Do you remember Google Buzz? Sure you do, it’s the search engine giant’s attempt at social networking that allowed all your stalkers and other creepy contacts to follow your every thought and update through Google’s shameful privacy oversights earlier this year. Even though Google tried to assuage the fears of the concerned public by quickly initiating several fixes for the social networking program attached to the widely popular Gmail service, still, for some reason, Buzz never really sustained any consistent level of popularity…and I just can’t figure out why.

Of course when it was first released people flocked to Buzz, indiscriminately sharing their most private information with, well, everyone as they explored the newest arrival in the social networking market. Since then, however, the popularity of Buzz has continually waned, and it has started to worry Google. That’s why last last week Google essentially relaunched Buzz with several significantly updated privacy features in hopes that you’ll forgive and forget how they screwed you over in the past and embrace Buzz as your social networking solution.

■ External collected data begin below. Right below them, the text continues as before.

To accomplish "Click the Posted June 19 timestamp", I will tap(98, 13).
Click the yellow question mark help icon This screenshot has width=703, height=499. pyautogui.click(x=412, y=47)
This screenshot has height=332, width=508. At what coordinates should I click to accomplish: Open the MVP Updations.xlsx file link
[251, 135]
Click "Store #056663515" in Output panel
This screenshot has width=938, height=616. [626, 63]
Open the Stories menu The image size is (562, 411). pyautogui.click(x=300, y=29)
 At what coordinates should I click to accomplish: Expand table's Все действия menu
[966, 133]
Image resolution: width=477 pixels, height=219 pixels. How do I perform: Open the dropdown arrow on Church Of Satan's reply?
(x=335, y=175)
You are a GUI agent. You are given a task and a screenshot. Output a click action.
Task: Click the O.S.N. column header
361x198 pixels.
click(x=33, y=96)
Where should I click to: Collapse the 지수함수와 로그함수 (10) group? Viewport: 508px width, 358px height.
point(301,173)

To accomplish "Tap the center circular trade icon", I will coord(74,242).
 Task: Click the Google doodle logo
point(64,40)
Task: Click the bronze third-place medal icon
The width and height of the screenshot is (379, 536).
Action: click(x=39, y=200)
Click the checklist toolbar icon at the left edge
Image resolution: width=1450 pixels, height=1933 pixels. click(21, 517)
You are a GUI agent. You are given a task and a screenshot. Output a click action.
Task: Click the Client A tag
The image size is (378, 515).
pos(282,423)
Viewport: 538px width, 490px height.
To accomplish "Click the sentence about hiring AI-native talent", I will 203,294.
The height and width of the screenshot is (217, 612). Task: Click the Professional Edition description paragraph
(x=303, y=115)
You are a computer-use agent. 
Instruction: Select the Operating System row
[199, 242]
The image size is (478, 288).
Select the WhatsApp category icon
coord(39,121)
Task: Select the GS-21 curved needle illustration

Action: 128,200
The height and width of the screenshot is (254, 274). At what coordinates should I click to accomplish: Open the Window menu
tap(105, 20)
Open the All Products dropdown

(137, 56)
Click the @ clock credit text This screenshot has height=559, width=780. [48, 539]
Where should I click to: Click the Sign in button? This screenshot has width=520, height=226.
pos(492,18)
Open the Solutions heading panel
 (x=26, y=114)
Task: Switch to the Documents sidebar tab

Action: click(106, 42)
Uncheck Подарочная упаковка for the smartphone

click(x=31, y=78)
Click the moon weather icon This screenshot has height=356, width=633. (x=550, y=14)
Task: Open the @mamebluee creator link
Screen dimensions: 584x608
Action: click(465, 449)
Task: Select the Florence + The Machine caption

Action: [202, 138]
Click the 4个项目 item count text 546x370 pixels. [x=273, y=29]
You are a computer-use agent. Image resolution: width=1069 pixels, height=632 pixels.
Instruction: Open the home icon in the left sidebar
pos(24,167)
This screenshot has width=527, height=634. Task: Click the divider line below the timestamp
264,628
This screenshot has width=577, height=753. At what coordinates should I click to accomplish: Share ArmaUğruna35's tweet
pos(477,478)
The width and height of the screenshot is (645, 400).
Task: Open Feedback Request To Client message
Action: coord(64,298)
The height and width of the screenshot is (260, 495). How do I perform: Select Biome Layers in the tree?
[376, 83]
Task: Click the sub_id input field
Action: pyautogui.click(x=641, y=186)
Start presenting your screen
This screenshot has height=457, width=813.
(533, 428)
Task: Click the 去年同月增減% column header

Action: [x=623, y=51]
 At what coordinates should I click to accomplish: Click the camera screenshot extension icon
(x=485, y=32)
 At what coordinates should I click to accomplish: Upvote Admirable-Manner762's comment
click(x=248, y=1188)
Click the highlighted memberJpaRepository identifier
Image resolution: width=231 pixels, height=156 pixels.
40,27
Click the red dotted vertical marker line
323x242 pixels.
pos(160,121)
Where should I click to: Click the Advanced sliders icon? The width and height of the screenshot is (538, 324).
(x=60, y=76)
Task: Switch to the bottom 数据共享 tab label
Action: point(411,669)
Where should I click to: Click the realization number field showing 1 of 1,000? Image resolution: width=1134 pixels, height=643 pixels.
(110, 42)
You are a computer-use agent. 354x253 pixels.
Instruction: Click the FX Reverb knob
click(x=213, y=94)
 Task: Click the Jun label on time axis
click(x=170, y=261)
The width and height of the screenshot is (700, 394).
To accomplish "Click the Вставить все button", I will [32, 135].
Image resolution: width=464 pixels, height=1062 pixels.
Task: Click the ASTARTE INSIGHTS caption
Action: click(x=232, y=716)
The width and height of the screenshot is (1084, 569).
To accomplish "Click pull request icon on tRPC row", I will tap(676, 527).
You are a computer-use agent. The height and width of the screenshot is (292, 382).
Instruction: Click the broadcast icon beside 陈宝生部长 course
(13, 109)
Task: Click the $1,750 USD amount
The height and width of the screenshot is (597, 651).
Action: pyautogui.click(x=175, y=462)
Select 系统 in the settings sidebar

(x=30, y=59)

While it didn’t take long for Google to first realize their privacy blunder—their first fix came only two days after the initial Buzz launch—it did take them quite some time to officially recognize their mistakes, with Google Product Manager Todd Jackson finally admitting late last week that, “Shortly after launching Google Buzz, we quickly realized we didn’t get everything right and moved as fast as possible to improve the Buzz experience.”

So, for all those bitter and disappointed former Buzz users, I’m here to tell you that unlike all your former boyfriends and girlfriends, your favorite Google social networking site has changed…and they want you back.

In an effort to improve the user’s Buzz experience Google has employed several key changes; the most important of which is rather than automatically generating chat and follow lists, Buzz will now suggest people for you to follow instead. It is Google’s way of retaining the ease of use that the Buzz was founded upon, while giving you the peace of mind that that crazy stalker you have on your Gmail list won’t be able to read your regular Buzz updates.

While I certainly applaud Google for recognizing the mistakes its made and working hard to remedy them, it still doesn’t seem like Buzz is worth anyone’s time. Not only do I find it incredibly annoying to have Buzz updates clutter up my inbox, but with my Twitter account connected to just about everything else I do online, its just as easy for me to post my tweets then it is to buzz with Google.

In the end these improvements not only come too late to hush the numerous complaints filed to the FCC regarding Buzz, but too late to change my mind as well. While Google has tried to set Buzz apart from the rest of the market by including features that other social networking services have only in part or not at all, Buzz still fails to do any of them really well.

So what does the future hold for Buzz? I have no doubt that some will forget the hurts of the past and give Google another chance, but if Google slips up again, even if it’s not to the degree of Buzz’s privacy debacle, you can count them out of the social networking game.